When I graduated in 1977, about 20% of medical students were women. This figure is now 50%. There has been great feminisation of the GP workforce. General Practice appeals to women because of the flexible hours and the ability for it to fit in with family responsibilities. However, as with their colleagues in the other altruistic, majority female professions of Nursing and Teaching, both male and female GPs are leaving their profession due to inadequate remuneration for very arduous work. Only 10 to 15% of medical graduates now want to go into General Practice, simply a totally inadequate number to sustain let alone increase the General Practice workforce to serve an ever-increasing ageing population with chronic health care needs. This will of course only exacerbate the current critical rural doctor shortage as the total GP workforce contracts.

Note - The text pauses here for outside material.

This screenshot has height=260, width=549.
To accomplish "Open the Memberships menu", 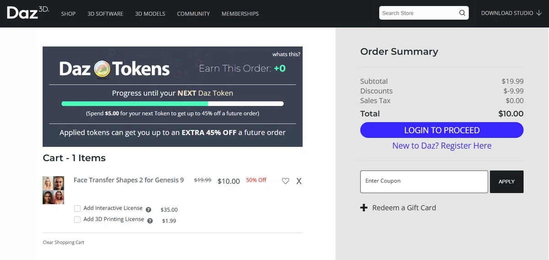I will (240, 14).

Things will never improve whilst we have politicians talking of lower bulk billing rates as a disaster and an indication of doctors’ greed, rather than addressing the simple fact that the current Medicare system is broken. A broken Primary Health care system just puts increasing pressure on an already severely squeezed Public Hospital System!

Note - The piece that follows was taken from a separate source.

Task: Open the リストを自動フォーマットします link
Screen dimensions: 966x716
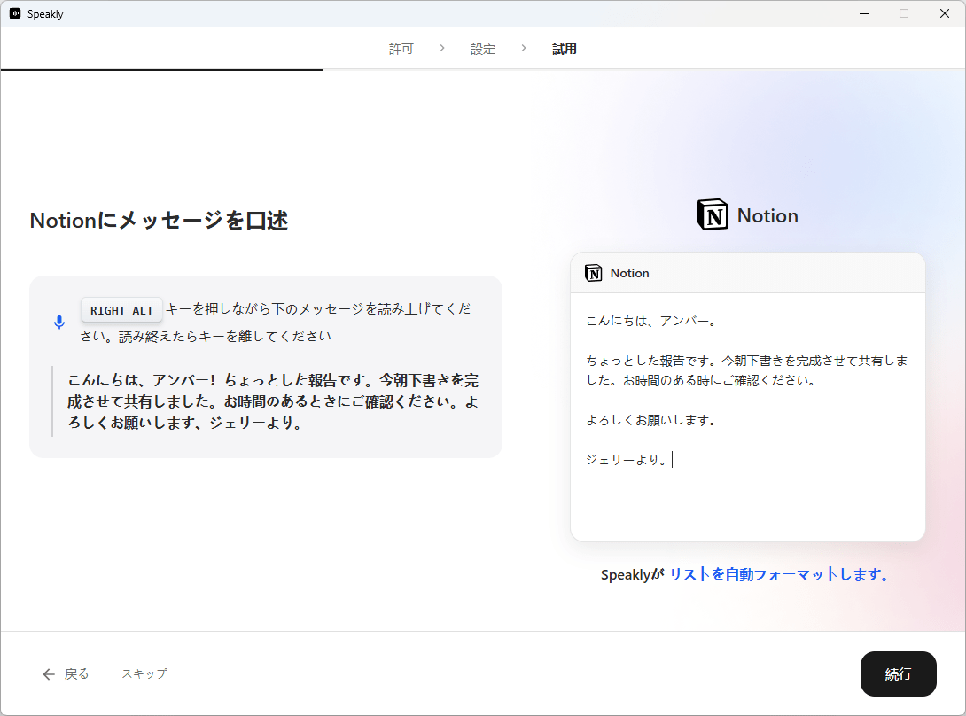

Australia spent 9.91% of its Gross Domestic Product on Health in 2019 according to World Bank figures, in comparison to USA (16.77%), United Kingdom (12.00%), Germany (11.70%), Switzerland (11.29%), France (11.06%) and Canada (10.84%). Maybe we need to increase our health care budget and the percentage of this budget spent on Primary Health Care (33.1% in 2019-2020), or else risk a continuing decline in Primary Health care standards in Australia, and consequently the overall health, well-being, and longevity of all Australians.

 

Dr Suzanne Davey BSc (Hons) MBBS, DCH, DRCOG graduated from University of Melbourne in 1977. She then worked in the public hospital system in Far North Queensland and in the United Kingdom. She settled in Canberra in 1986 and worked in General Practice there until her retirement in early 2022. She has been a long-term active member of AMA ACT, was on the AMA Council for General practice for 6 years and in 2021 she was made a Fellow of the AMA.